1653,1318.50,1430.77,1416.70,1511.34,1521.92,1592.93,1564.26,1622.32,1380.09,1495.72,1463.68,1593.28,1693.69,1764.16,1672.62,1708.25
1654,1305.86,1454.11,1456.97,1503.85,1560.79,1621.88,1616.66,1700.77,1401.63,1501.58,1482.16,1603.56,1624.81,1783.99,1703.29,1729.76
1655,1323.12,1434.98,1461.65,1512.29,1592.01,1680.66,1615.69,1741.42,1390.74,1502.82,1452.75,1585.62,1696.20,1828.68,1772.65,1797.14
1656,1342.88,1467.89,1493.99,1537.21,1679.26,1716.60,1658.15,1743.51,1419.00,1531.70,1500.87,1621.57,1725.63,1820.82,1754.97,1795.76


## 8. Conclusion
I've successfully built and compared three different multi-output regression models for supply chain prediction. The models show varying performance across different targets, with some targets being predicted more accurately than others. 
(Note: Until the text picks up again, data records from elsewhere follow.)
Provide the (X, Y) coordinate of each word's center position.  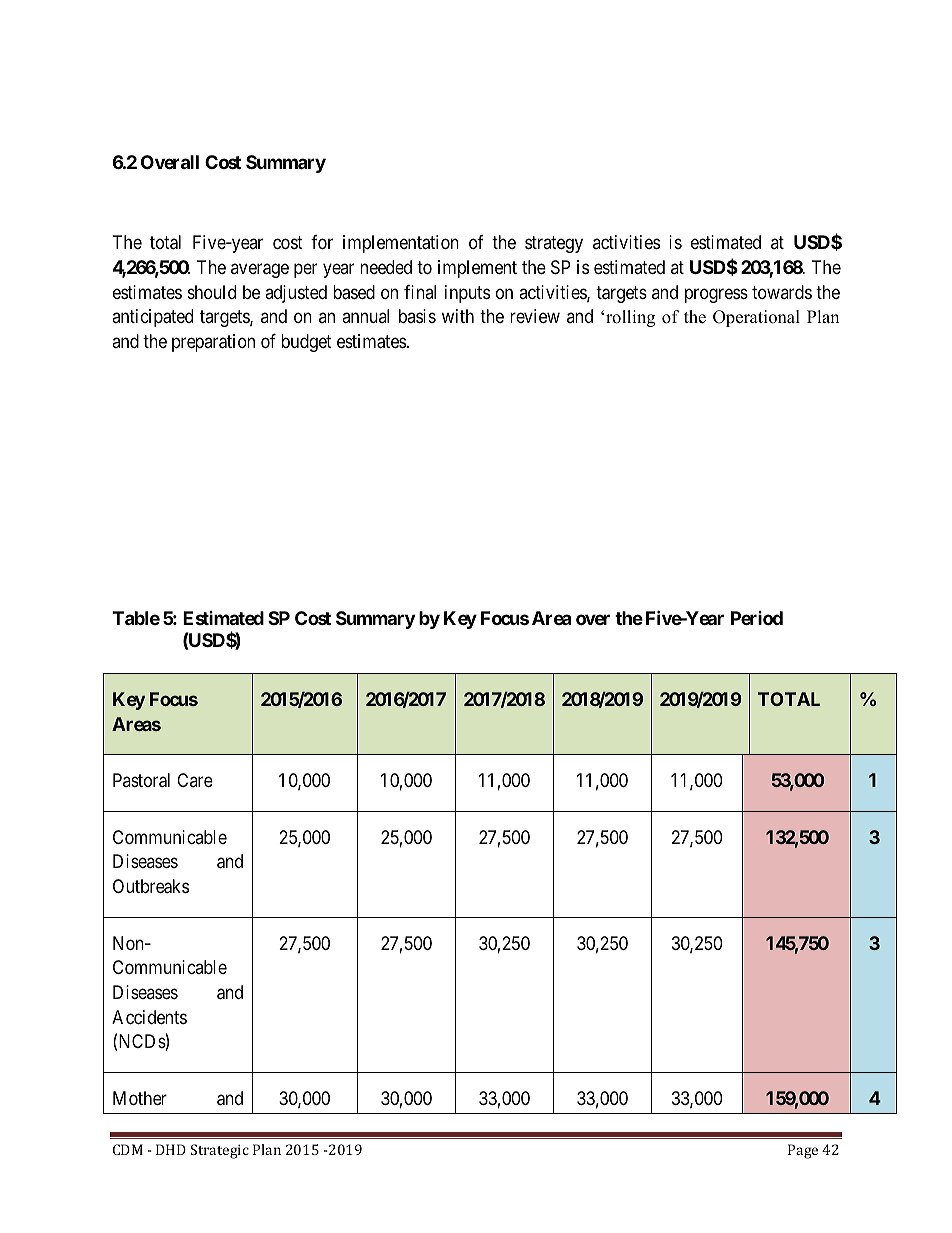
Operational (756, 318)
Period (757, 618)
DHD (171, 1149)
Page (803, 1151)
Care (195, 780)
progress (716, 295)
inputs (467, 294)
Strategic (220, 1151)
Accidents (149, 1017)
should (212, 292)
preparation (213, 343)
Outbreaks (151, 886)
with (458, 316)
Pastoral (141, 780)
Best Performing Model: XGBoost
- Overall R² Score: 0.7684
- Followed by LightGBM (0.7650) and Random Forest (0.7463)

Key Findings:

1. Model Performance by Target Groups:
   - Strong Predictions (R² > 0.80):
     * Near-term targets (LBL, MTLp2)
     * Later-term targets (MTLp13-MTLp16)
     * All models performed exceptionally well on LBL with XGBoost reaching R² = 0.8495

   - Moderate Predictions (0.70 < R² < 0.80):
     * Mid-term targets (MTLp3, MTLp4)
     * MTLp9-MTLp12
     * Consistent performance across all models

   - Challenging Predictions (R² < 0.70):
     * MTLp5-MTLp8
     * Particularly MTLp8 showing lowest performance (R² ≈ 0.50) across all models

2. Model Comparison:
   - XGBoost showed superior performance in overall R² and most individual targets
   - LightGBM performed slightly better than XGBoost on some specific targets (e.g., LBL)
   - Random Forest, while still good, consistently ranked third in performance

3. RMSE Analysis:
   - Lower RMSE values for near-term predictions
   - Higher RMSE values for mid-range predictions (MTLp5-MTLp8)
   - RMSE increases with prediction horizon, suggesting growing uncertainty

Recommendations:
1. Use XGBoost as the primary model for this supply chain prediction task
2. Consider ensemble methods for MTLp5-MTLp8 to improve performance
3. Implement feature engineering or selection to enhance predictions for weaker targets
4. Consider collecting additional relevant features for MTLp5-MTLp8 predictions

Future Improvements:
1. Hyperparameter tuning for each model
2. Feature importance analysis to understand key drivers
3. Develop specialized models for the challenging prediction windows
4. Implement stacking or blending of models for improved performance

The models demonstrate strong predictive capability overall, with particular strength in near-term and long-term predictions, while showing room for improvement in mid-term forecasting.